L A N D E S N A T U R · B E V Ö L K E R U N G

Landesnatur:

Der zentrale Hindukusch, bis über 7 000 m über dem Meeresspiegel, teilt Afghanistan in eine Nord- und eine Südregion. Im Norden hat Afghanistan Anteil am Tiefland von Turan, im Süden dehnen sich teils von Salzsümpfen ausgefüllte Wüstenbecken aus. Im Wakhan hat Afghanistan Anteil am Pamir. Der vorherrschende Hochgebirgscharakter ist ein natürliches Hindernis für die Landesentwicklung. Das Klima ist kontinental mit großen Temperaturunterschieden (Sommer bis 40 °C; Winter bis −25 °C), geringen winterlichen Niederschlägen und trockenen Sommerstürmen im Westen; Steppen und Wüstensteppen überwiegen, nur der Osten erhält sommerliche Monsunregen (daher bewaldet). Die für die Bewässerung wichtigen Flüsse, z. B. Helmand, Hari Rud, Kabul, entspringen in Zentralafghanistan, besonders im Kuh-e Baba; sie versickern meist in abflusslosen Becken.

Gefragt ist:
Entscheide für jede der folgenden Aussagen, ob sie mit dem Text zur Landesnatur oben übereinstimmt, und antworte mit Ja oder Nein samt den ausschlaggebenden Worten des Textes als wörtlichem Zitat: (a) Der Hindukusch teilt Afghanistan in eine Nord- und eine Südregion. (b) Im Westen fallen sommerliche Monsunregen. (c) Die Flüsse Helmand, Hari Rud und Kabul münden meist ins Meer.

Bereitgestellte Daten:
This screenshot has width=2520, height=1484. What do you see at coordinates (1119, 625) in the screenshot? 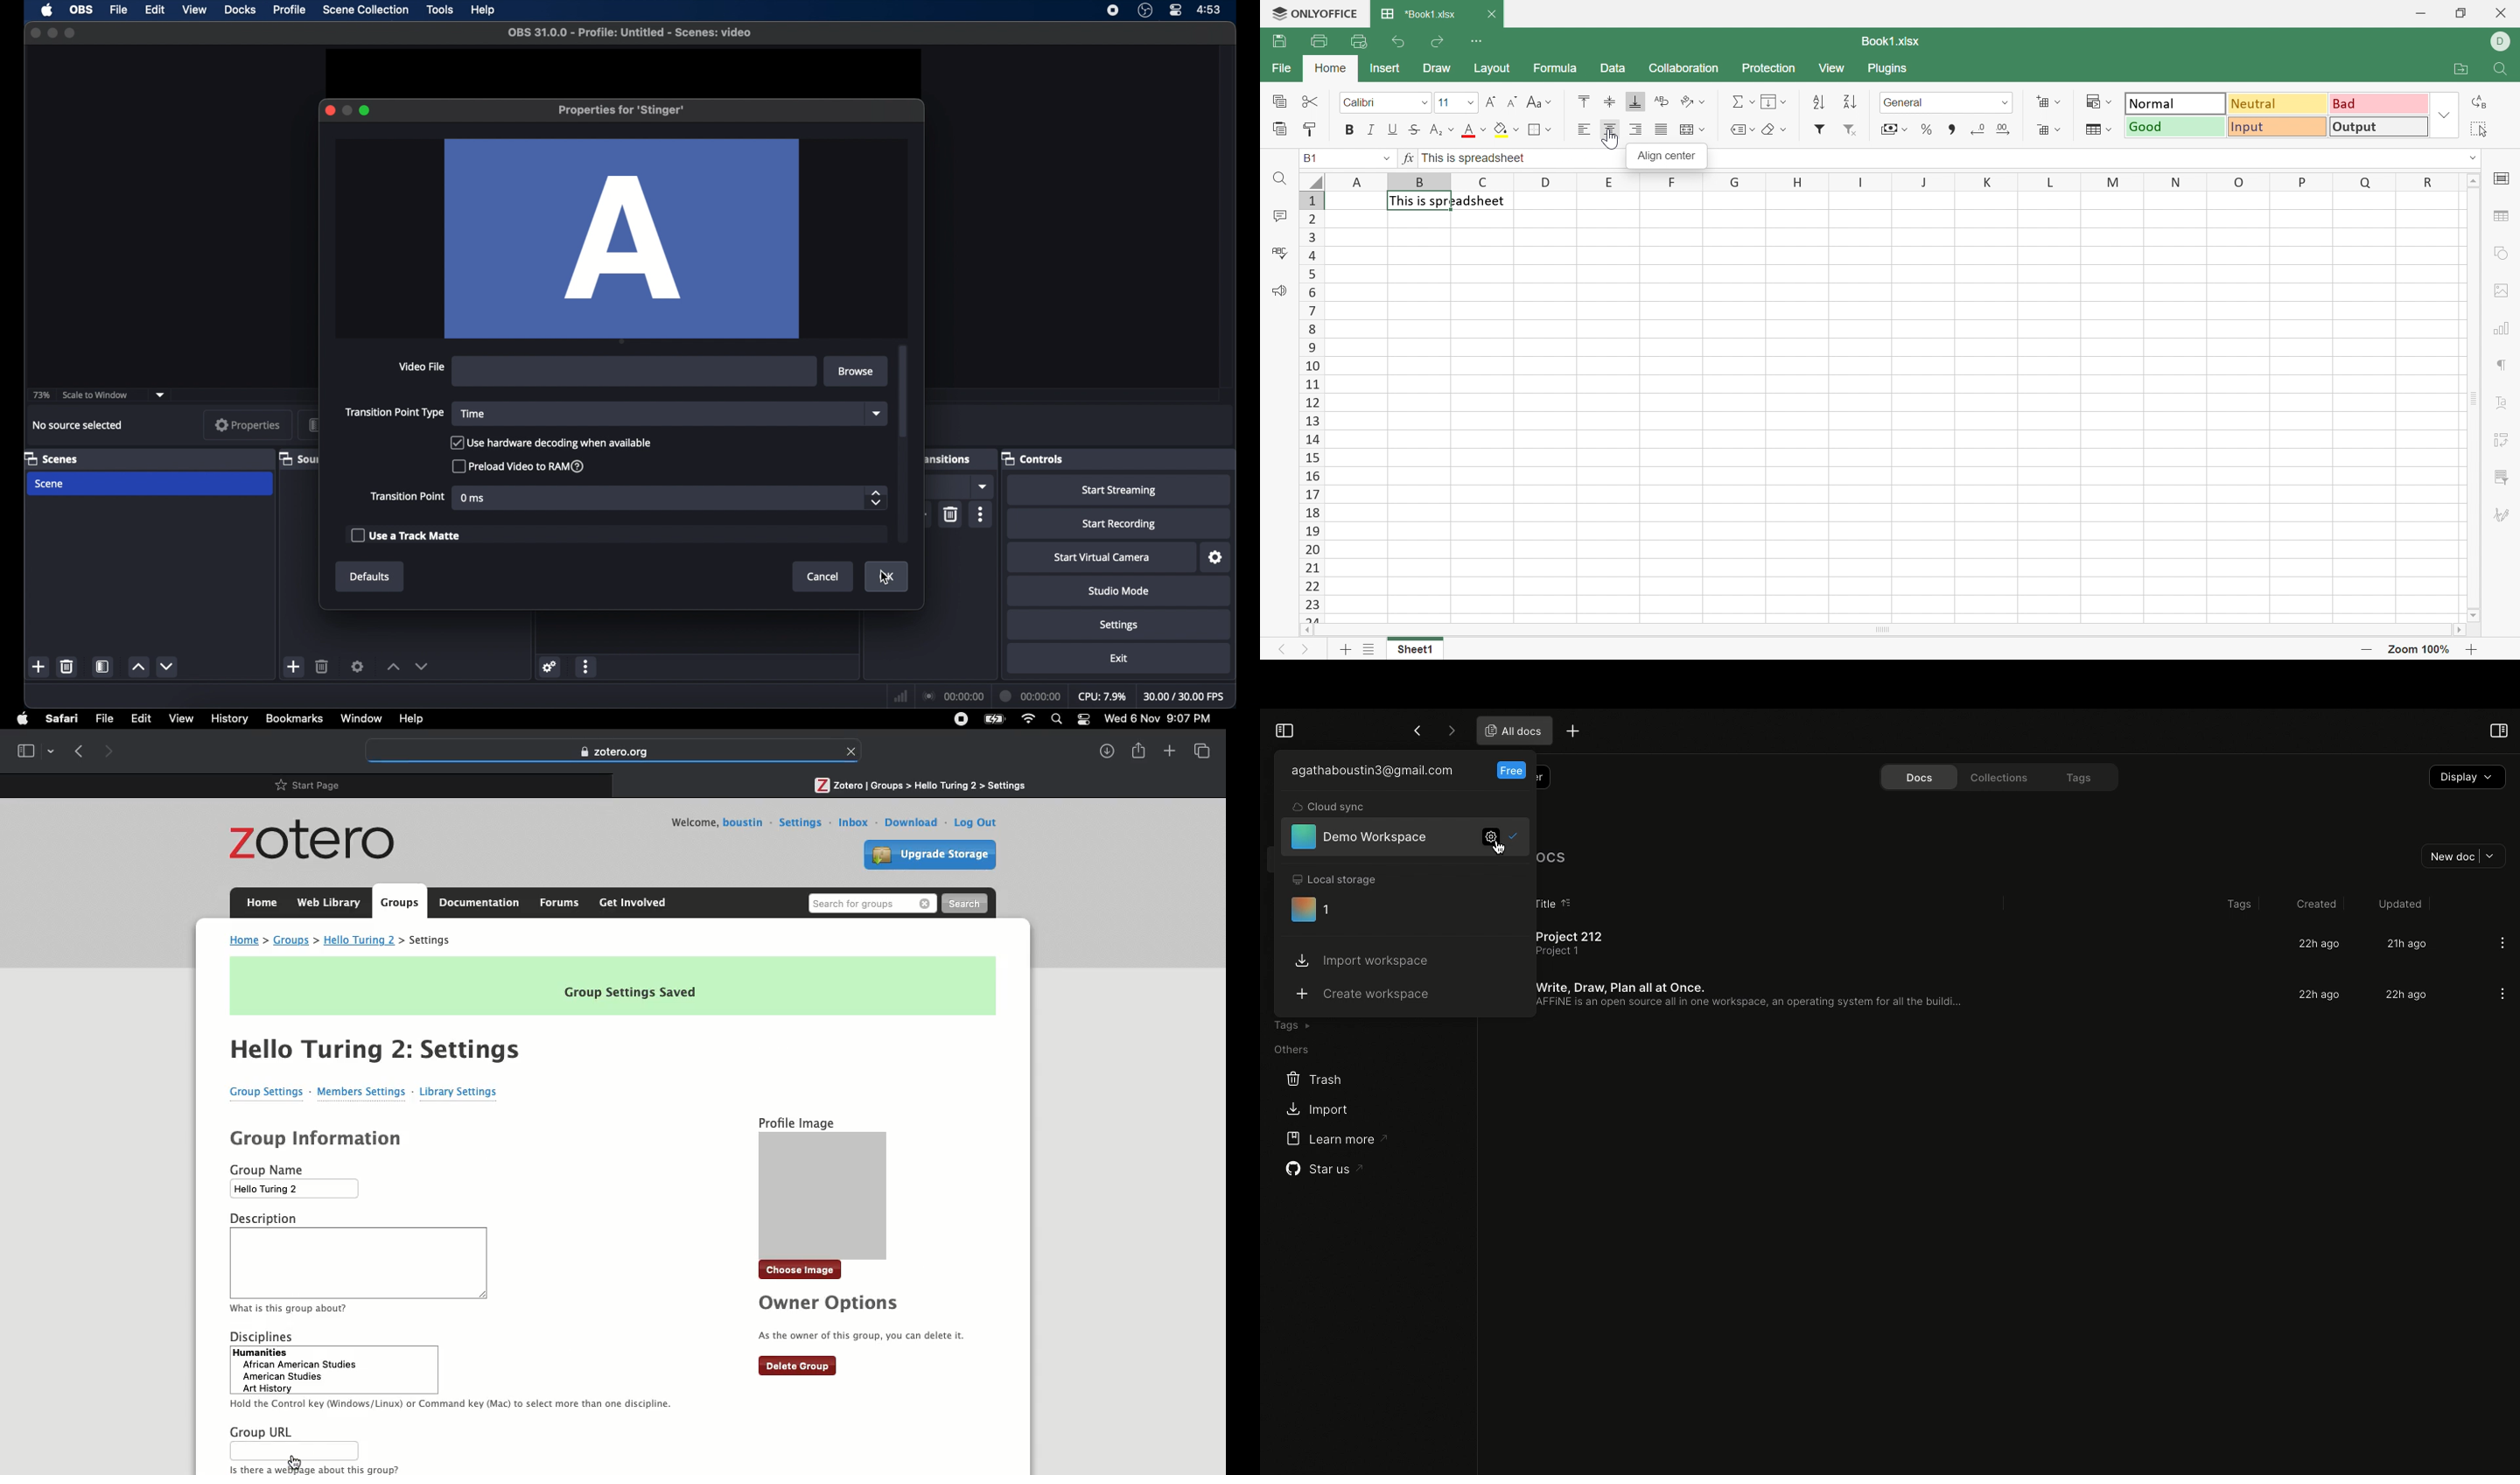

Gelöste Aufgabe:
(a) Ja: „Der zentrale Hindukusch, bis über 7 000 m über dem Meeresspiegel, teilt Afghanistan in eine Nord- und eine Südregion.“
(b) Nein: „nur der Osten erhält sommerliche Monsunregen“
(c) Nein: „sie versickern meist in abflusslosen Becken“